━━ EXTRACTED RECORDS

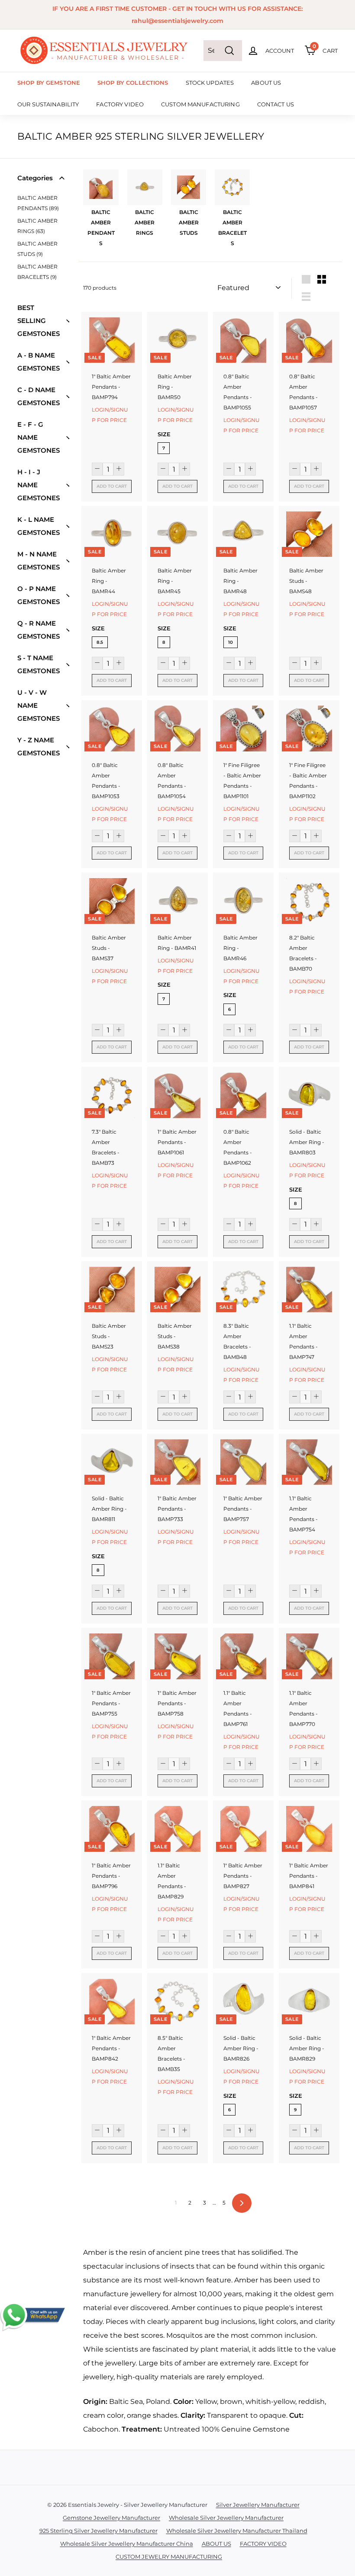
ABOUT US (266, 82)
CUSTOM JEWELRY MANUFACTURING (169, 2556)
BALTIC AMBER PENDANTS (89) (38, 203)
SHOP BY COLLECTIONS (132, 82)
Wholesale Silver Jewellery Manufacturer (226, 2517)
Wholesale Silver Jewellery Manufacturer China (126, 2543)
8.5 (100, 642)
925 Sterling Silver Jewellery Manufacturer (98, 2530)
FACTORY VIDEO (120, 104)
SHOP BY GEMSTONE (48, 82)
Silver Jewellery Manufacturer (258, 2504)
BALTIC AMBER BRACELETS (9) (37, 271)
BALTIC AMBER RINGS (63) (37, 225)
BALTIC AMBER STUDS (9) (37, 248)
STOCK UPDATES (210, 82)
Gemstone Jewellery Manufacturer (111, 2517)
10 (230, 642)
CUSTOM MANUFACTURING (200, 104)
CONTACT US (275, 104)
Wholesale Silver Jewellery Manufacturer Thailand (236, 2530)
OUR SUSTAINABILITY (48, 104)
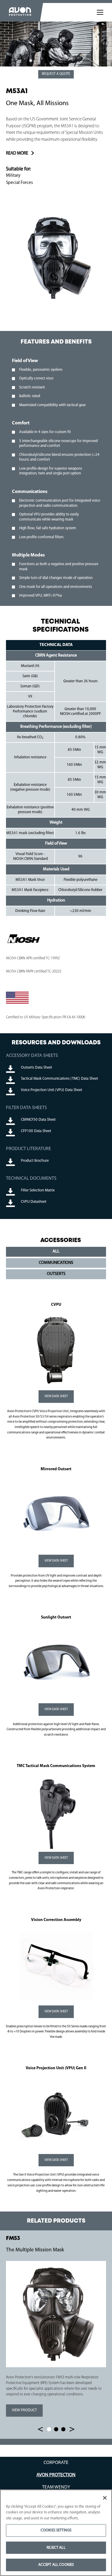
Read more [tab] (17, 153)
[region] (56, 2532)
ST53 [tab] (56, 2429)
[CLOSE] (104, 2497)
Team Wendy (56, 2487)
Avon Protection (56, 2475)
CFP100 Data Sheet (36, 1131)
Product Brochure (35, 1161)
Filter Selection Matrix (38, 1190)
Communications (56, 1263)
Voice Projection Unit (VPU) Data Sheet (51, 1090)
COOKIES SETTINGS (56, 2530)
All (56, 1251)
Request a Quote (56, 74)
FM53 (13, 2238)
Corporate (56, 2462)
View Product (21, 2410)
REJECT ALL (56, 2548)
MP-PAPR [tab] (63, 2429)
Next (72, 2429)
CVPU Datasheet (33, 1202)
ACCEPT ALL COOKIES (56, 2565)
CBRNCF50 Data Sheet (38, 1120)
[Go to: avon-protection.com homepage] (20, 12)
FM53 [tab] (49, 2429)
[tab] (100, 12)
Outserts (56, 1274)
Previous (40, 2429)
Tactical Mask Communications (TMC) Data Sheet (59, 1079)
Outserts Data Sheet (36, 1068)
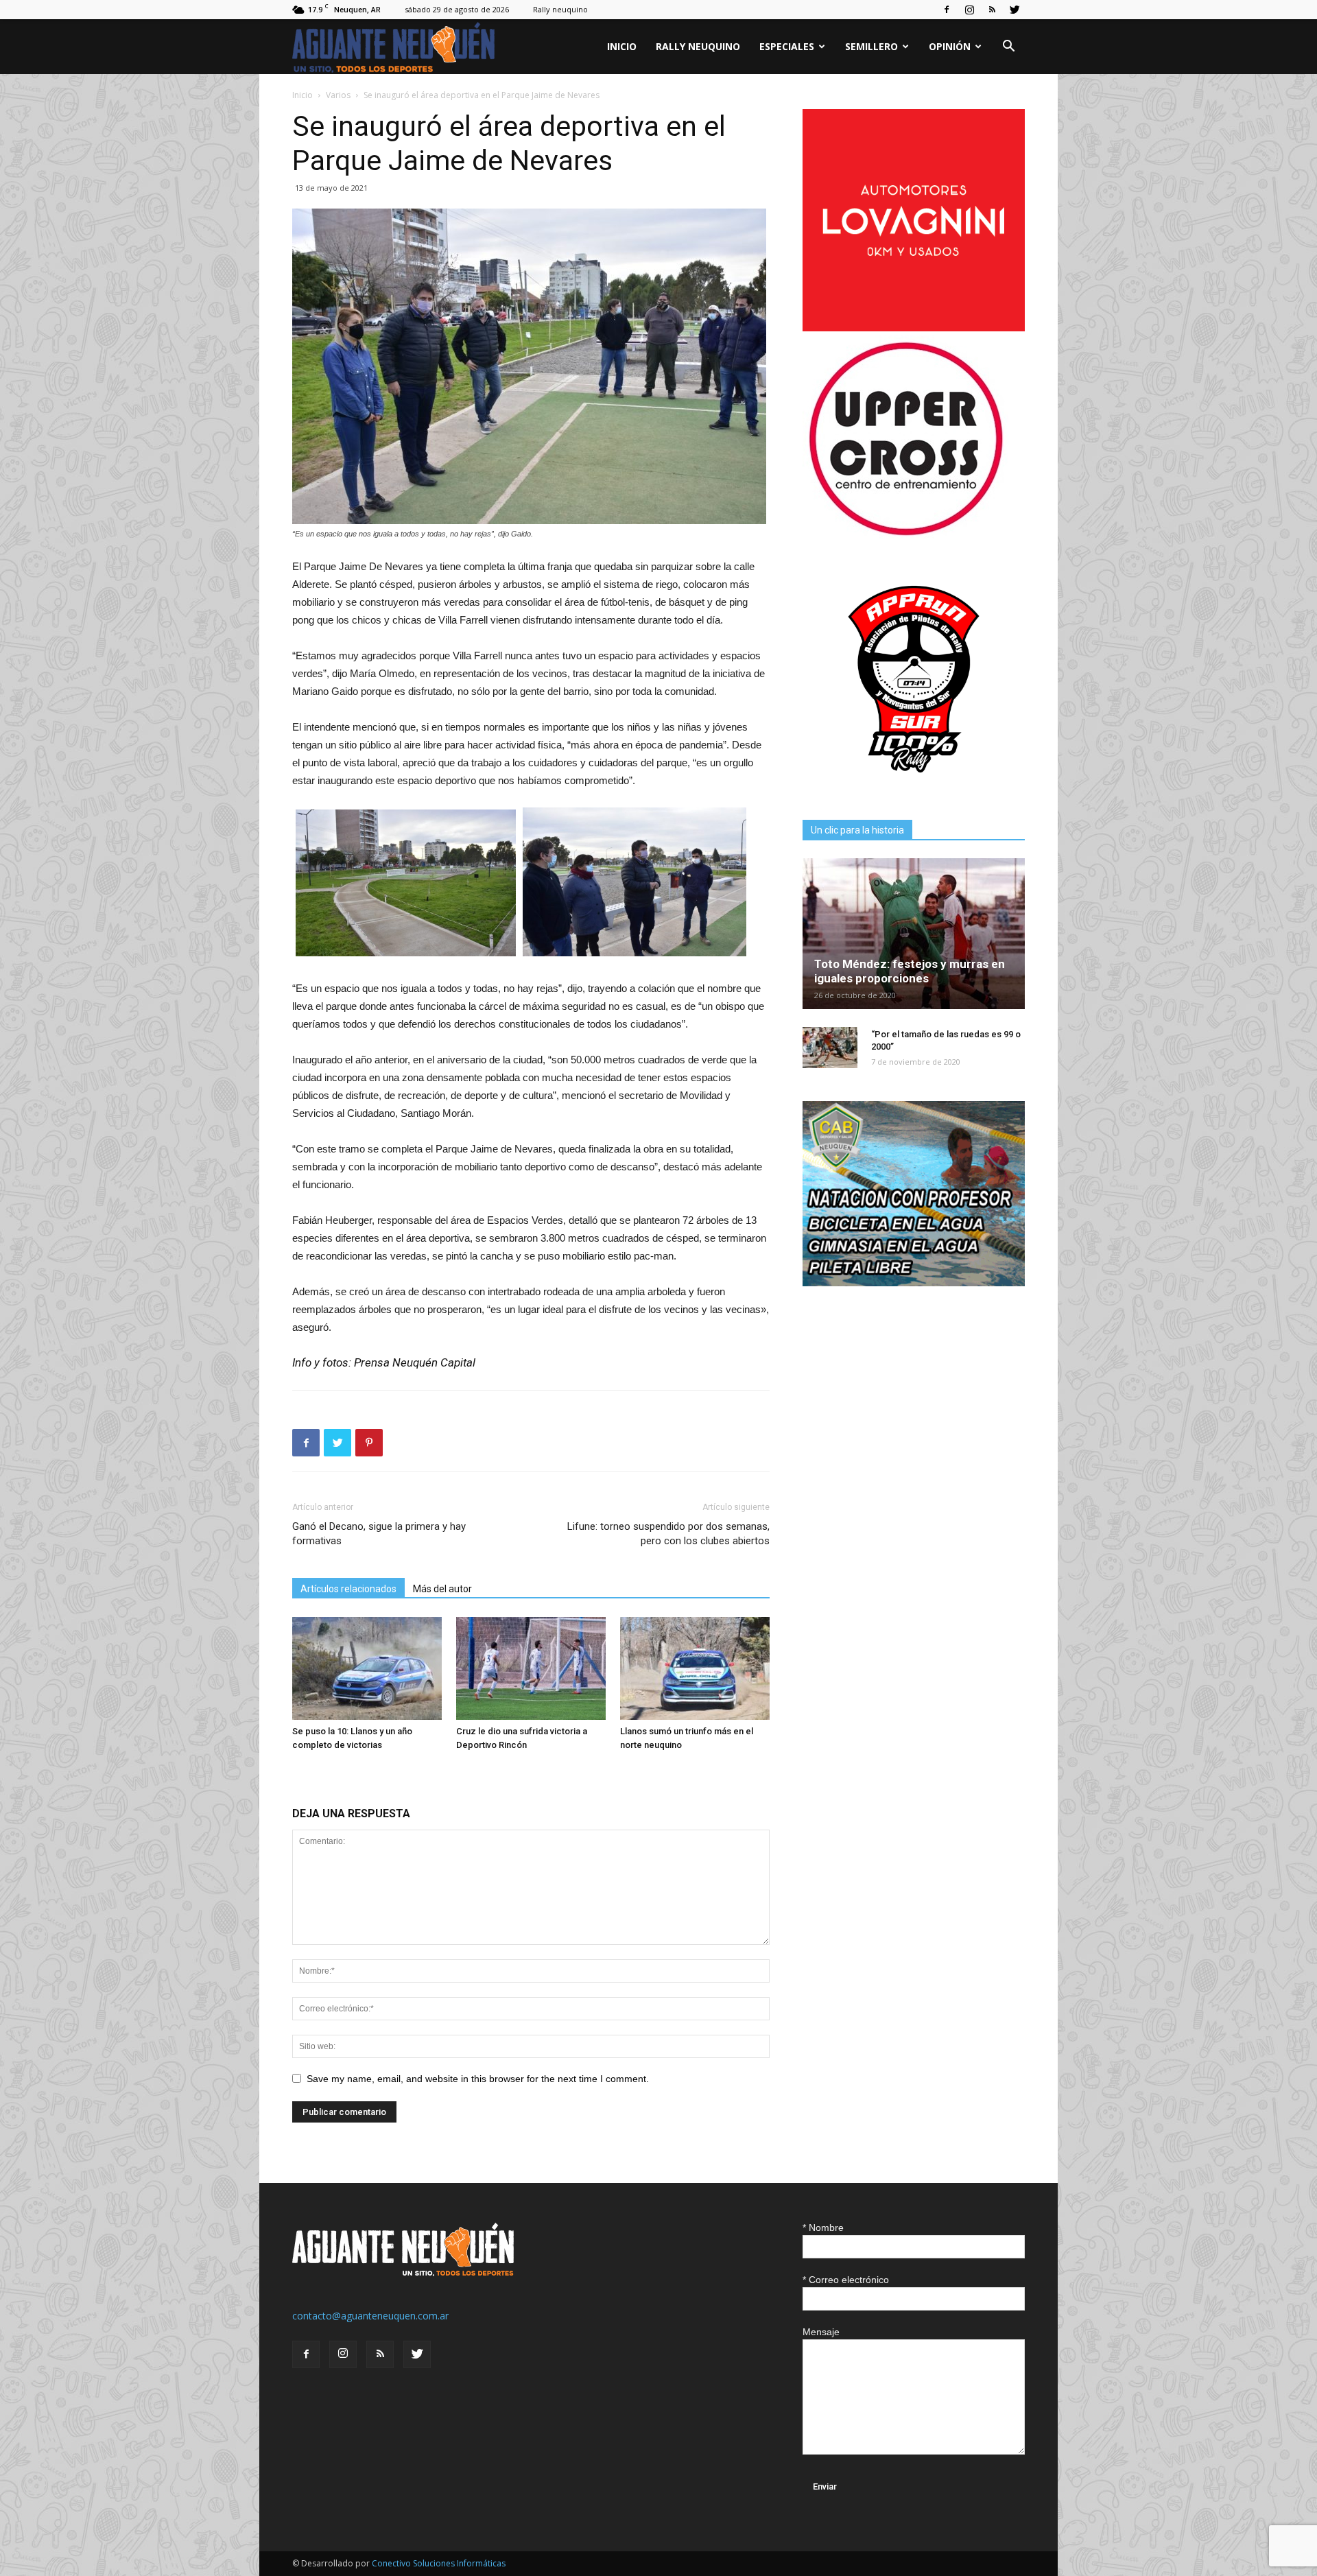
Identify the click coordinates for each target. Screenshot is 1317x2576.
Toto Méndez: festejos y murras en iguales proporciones (909, 971)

━━━━

» WHAT THE TASK REQUIRES:
Leave the pictures out and please restate exactly the lines running from the start of the material through the one with "FM53 (13, 2238)".

» TASK OUTPUT:
ABOUT US (266, 82)
CUSTOM JEWELRY MANUFACTURING (169, 2556)
BALTIC AMBER PENDANTS (89) (38, 203)
SHOP BY COLLECTIONS (132, 82)
Wholesale Silver Jewellery Manufacturer (226, 2517)
Wholesale Silver Jewellery Manufacturer China (126, 2543)
8.5 (100, 642)
925 Sterling Silver Jewellery Manufacturer (98, 2530)
FACTORY VIDEO (120, 104)
SHOP BY GEMSTONE (48, 82)
Silver Jewellery Manufacturer (258, 2504)
BALTIC AMBER BRACELETS (9) (37, 271)
BALTIC AMBER RINGS (63) (37, 225)
BALTIC AMBER STUDS (9) (37, 248)
STOCK UPDATES (210, 82)
Gemstone Jewellery Manufacturer (111, 2517)
10 (230, 642)
CUSTOM MANUFACTURING (200, 104)
CONTACT US (275, 104)
Wholesale Silver Jewellery Manufacturer Thailand (236, 2530)
OUR SUSTAINABILITY (48, 104)
Read more [tab] (17, 153)
[region] (56, 2532)
ST53 [tab] (56, 2429)
[CLOSE] (104, 2497)
Team Wendy (56, 2487)
Avon Protection (56, 2475)
CFP100 Data Sheet (36, 1131)
Product Brochure (35, 1161)
Filter Selection Matrix (38, 1190)
Communications (56, 1263)
Voice Projection Unit (VPU) Data Sheet (51, 1090)
COOKIES SETTINGS (56, 2530)
All (56, 1251)
Request a Quote (56, 74)
FM53 (13, 2238)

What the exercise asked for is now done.